В ответ он услышал взрыв смеха. И громче всех хохотал весельчак с берегов Бискайского залива.
— Ах, эти гасконцы!.. — едва выговорил Мендоса.
— Они стоят басков. Не так ли? — спросил дон Баррехо.
— Придется признать.
— Наконец-то!.. Ну, так порасспроси этого краснокожего соню, который все слышит и чувствует, но не может принять решение.
— Друг, — обратился Мендоса к индейцу, продолжавшему с беспокойством следить за рекой, — что же нам теперь делать? Отступать к сьерре?
— Слишком поздно, — ответил краснокожий.
— Ну, ноги нас еще слушаются.
— Слишком поздно, — повторил индеец.
— Эй, Мендоса, не теряй времени, — сказал дон Баррехо. — От этого человека ты ничего не добьешься, кроме как «чувствую» и «слышу». Давай-ка лучше сами подумаем, как нам выбраться из беды. Если индейцы предпочитают тонуть, то я не разделяю их выбора. Еще бы ничего, если бы речь шла о том, чтобы пойти на дно в речке хереса, только папаша Ной не подумал о подобных реках.

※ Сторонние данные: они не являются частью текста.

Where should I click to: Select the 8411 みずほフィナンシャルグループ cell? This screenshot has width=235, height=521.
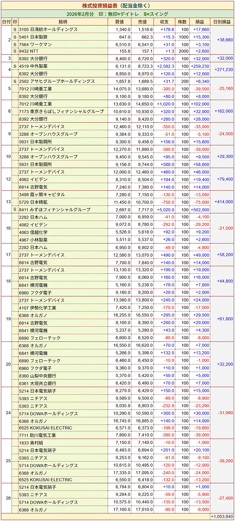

— Мы можем сделать одну-единственную вещь, — сказал Де Гюсак. — Скала, под которой мы прячемся, достаточно высока, и я не думаю, что река ее затопит.
— А ты знаком с бешенством этой реки?
— Нет.
— Тогда твоим словам нельзя верить. Но поскольку другого убежища я не вижу, могу предложить вам превосходное купание. Только постарайтесь не замочить боеприпасы.
— Весь порох в пороховницах, — ответил Мендоса. — Он всегда готов подать голос: то ли против испанцев, то ли против пожирателей человеческого мяса. А теперь — пошли! Вода поднимается с устрашающей быстротой.
И в самом деле: Маддалена вздувалась на глазах. Ее обычно прозрачные воды стали грязными; по поверхности с диким бешенством проносились волны, заливая равнину как с правой, так и с левой стороны.